───── Task inputs ─────
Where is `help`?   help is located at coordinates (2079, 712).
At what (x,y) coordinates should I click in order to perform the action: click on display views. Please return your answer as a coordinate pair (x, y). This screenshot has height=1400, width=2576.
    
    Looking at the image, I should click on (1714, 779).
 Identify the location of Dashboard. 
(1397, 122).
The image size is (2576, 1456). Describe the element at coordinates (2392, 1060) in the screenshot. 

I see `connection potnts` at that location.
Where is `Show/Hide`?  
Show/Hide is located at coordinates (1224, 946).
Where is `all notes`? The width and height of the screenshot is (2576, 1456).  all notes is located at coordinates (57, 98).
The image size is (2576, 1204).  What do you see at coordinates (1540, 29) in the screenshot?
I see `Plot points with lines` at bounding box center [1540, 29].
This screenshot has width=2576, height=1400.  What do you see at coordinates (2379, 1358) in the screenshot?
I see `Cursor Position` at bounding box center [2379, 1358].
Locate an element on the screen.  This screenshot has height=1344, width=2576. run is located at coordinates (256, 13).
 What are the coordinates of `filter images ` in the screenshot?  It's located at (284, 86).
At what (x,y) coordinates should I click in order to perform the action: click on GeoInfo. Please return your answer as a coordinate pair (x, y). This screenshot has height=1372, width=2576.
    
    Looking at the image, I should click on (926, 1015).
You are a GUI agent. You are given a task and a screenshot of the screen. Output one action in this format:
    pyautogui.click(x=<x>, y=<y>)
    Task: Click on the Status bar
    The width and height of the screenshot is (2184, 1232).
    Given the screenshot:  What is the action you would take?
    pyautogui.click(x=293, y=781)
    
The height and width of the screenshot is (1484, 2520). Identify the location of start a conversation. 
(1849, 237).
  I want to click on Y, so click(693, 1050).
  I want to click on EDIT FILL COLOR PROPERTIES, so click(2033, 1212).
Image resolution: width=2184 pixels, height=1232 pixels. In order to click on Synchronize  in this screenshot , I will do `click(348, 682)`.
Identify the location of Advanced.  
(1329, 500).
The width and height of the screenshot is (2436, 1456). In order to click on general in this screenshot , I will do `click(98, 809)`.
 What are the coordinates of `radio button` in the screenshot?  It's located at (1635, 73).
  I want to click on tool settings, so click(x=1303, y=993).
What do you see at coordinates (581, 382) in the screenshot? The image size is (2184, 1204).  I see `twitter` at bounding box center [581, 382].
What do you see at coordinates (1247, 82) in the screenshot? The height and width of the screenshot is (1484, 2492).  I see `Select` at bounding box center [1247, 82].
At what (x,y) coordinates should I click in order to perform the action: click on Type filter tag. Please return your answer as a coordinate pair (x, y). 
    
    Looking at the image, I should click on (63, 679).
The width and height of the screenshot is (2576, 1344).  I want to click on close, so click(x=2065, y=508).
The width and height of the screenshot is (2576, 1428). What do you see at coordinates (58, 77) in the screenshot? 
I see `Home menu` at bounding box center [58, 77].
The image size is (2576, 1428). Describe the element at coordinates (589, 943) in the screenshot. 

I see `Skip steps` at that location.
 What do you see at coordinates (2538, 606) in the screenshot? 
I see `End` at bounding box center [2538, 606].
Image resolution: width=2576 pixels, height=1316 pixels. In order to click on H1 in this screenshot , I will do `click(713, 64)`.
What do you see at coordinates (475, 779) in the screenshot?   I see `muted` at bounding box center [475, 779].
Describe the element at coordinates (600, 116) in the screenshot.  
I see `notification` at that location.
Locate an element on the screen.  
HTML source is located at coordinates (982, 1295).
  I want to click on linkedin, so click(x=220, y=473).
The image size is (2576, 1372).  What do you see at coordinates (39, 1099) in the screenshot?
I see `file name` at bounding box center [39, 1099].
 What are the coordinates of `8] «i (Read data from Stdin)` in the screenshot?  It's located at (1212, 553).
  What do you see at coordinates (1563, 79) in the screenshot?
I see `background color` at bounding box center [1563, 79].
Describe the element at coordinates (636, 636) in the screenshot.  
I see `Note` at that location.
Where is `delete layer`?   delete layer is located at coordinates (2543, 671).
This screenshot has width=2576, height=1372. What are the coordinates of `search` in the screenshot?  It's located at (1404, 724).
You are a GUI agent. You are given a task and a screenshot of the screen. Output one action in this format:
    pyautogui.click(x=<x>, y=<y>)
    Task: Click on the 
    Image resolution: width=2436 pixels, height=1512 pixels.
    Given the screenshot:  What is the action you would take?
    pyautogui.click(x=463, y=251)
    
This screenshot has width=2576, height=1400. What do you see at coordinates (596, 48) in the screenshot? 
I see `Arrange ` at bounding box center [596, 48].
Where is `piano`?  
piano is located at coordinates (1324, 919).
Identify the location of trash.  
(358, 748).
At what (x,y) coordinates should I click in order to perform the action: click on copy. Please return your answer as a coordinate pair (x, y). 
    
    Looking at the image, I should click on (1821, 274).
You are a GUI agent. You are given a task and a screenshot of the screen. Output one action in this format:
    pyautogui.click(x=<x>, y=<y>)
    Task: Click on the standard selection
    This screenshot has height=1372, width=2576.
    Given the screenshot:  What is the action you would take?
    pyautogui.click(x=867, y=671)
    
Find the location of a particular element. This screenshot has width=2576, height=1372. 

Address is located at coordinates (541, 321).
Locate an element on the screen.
─────
> Brief
Extract each of the entries above verbatim, keeping every line in its original order.

> Response for this exercise
Where is `help`?   help is located at coordinates (2079, 712).
At what (x,y) coordinates should I click in order to perform the action: click on display views. Please return your answer as a coordinate pair (x, y). This screenshot has height=1400, width=2576.
    
    Looking at the image, I should click on (1714, 779).
 Identify the location of Dashboard. 
(1397, 122).
The image size is (2576, 1456). Describe the element at coordinates (2392, 1060) in the screenshot. 

I see `connection potnts` at that location.
Where is `Show/Hide`?  
Show/Hide is located at coordinates (1224, 946).
Where is `all notes`? The width and height of the screenshot is (2576, 1456).  all notes is located at coordinates (57, 98).
The image size is (2576, 1204).  What do you see at coordinates (1540, 29) in the screenshot?
I see `Plot points with lines` at bounding box center [1540, 29].
This screenshot has width=2576, height=1400.  What do you see at coordinates (2379, 1358) in the screenshot?
I see `Cursor Position` at bounding box center [2379, 1358].
Locate an element on the screen.  This screenshot has height=1344, width=2576. run is located at coordinates (256, 13).
 What are the coordinates of `filter images ` in the screenshot?  It's located at (284, 86).
At what (x,y) coordinates should I click in order to perform the action: click on GeoInfo. Please return your answer as a coordinate pair (x, y). This screenshot has height=1372, width=2576.
    
    Looking at the image, I should click on (926, 1015).
You are a GUI agent. You are given a task and a screenshot of the screen. Output one action in this format:
    pyautogui.click(x=<x>, y=<y>)
    Task: Click on the Status bar
    The width and height of the screenshot is (2184, 1232).
    Given the screenshot:  What is the action you would take?
    pyautogui.click(x=293, y=781)
    
The height and width of the screenshot is (1484, 2520). Identify the location of start a conversation. 
(1849, 237).
  I want to click on Y, so click(693, 1050).
  I want to click on EDIT FILL COLOR PROPERTIES, so click(2033, 1212).
Image resolution: width=2184 pixels, height=1232 pixels. In order to click on Synchronize  in this screenshot , I will do `click(348, 682)`.
Identify the location of Advanced.  
(1329, 500).
The width and height of the screenshot is (2436, 1456). In order to click on general in this screenshot , I will do `click(98, 809)`.
 What are the coordinates of `radio button` in the screenshot?  It's located at (1635, 73).
  I want to click on tool settings, so click(x=1303, y=993).
What do you see at coordinates (581, 382) in the screenshot? The image size is (2184, 1204).  I see `twitter` at bounding box center [581, 382].
What do you see at coordinates (1247, 82) in the screenshot? The height and width of the screenshot is (1484, 2492).  I see `Select` at bounding box center [1247, 82].
At what (x,y) coordinates should I click in order to perform the action: click on Type filter tag. Please return your answer as a coordinate pair (x, y). 
    
    Looking at the image, I should click on (63, 679).
The width and height of the screenshot is (2576, 1344).  I want to click on close, so click(x=2065, y=508).
The width and height of the screenshot is (2576, 1428). What do you see at coordinates (58, 77) in the screenshot? 
I see `Home menu` at bounding box center [58, 77].
The image size is (2576, 1428). Describe the element at coordinates (589, 943) in the screenshot. 

I see `Skip steps` at that location.
 What do you see at coordinates (2538, 606) in the screenshot? 
I see `End` at bounding box center [2538, 606].
Image resolution: width=2576 pixels, height=1316 pixels. In order to click on H1 in this screenshot , I will do `click(713, 64)`.
What do you see at coordinates (475, 779) in the screenshot?   I see `muted` at bounding box center [475, 779].
Describe the element at coordinates (600, 116) in the screenshot.  
I see `notification` at that location.
Locate an element on the screen.  
HTML source is located at coordinates (982, 1295).
  I want to click on linkedin, so click(x=220, y=473).
The image size is (2576, 1372).  What do you see at coordinates (39, 1099) in the screenshot?
I see `file name` at bounding box center [39, 1099].
 What are the coordinates of `8] «i (Read data from Stdin)` in the screenshot?  It's located at (1212, 553).
  What do you see at coordinates (1563, 79) in the screenshot?
I see `background color` at bounding box center [1563, 79].
Describe the element at coordinates (636, 636) in the screenshot.  
I see `Note` at that location.
Where is `delete layer`?   delete layer is located at coordinates (2543, 671).
This screenshot has width=2576, height=1372. What are the coordinates of `search` in the screenshot?  It's located at (1404, 724).
You are a GUI agent. You are given a task and a screenshot of the screen. Output one action in this format:
    pyautogui.click(x=<x>, y=<y>)
    Task: Click on the 
    Image resolution: width=2436 pixels, height=1512 pixels.
    Given the screenshot:  What is the action you would take?
    pyautogui.click(x=463, y=251)
    
This screenshot has width=2576, height=1400. What do you see at coordinates (596, 48) in the screenshot? 
I see `Arrange ` at bounding box center [596, 48].
Where is `piano`?  
piano is located at coordinates (1324, 919).
Identify the location of trash.  
(358, 748).
At what (x,y) coordinates should I click in order to perform the action: click on copy. Please return your answer as a coordinate pair (x, y). 
    
    Looking at the image, I should click on (1821, 274).
You are a GUI agent. You are given a task and a screenshot of the screen. Output one action in this format:
    pyautogui.click(x=<x>, y=<y>)
    Task: Click on the standard selection
    This screenshot has height=1372, width=2576.
    Given the screenshot:  What is the action you would take?
    pyautogui.click(x=867, y=671)
    
Find the location of a particular element. This screenshot has width=2576, height=1372. 

Address is located at coordinates (541, 321).
Locate an element on the screen.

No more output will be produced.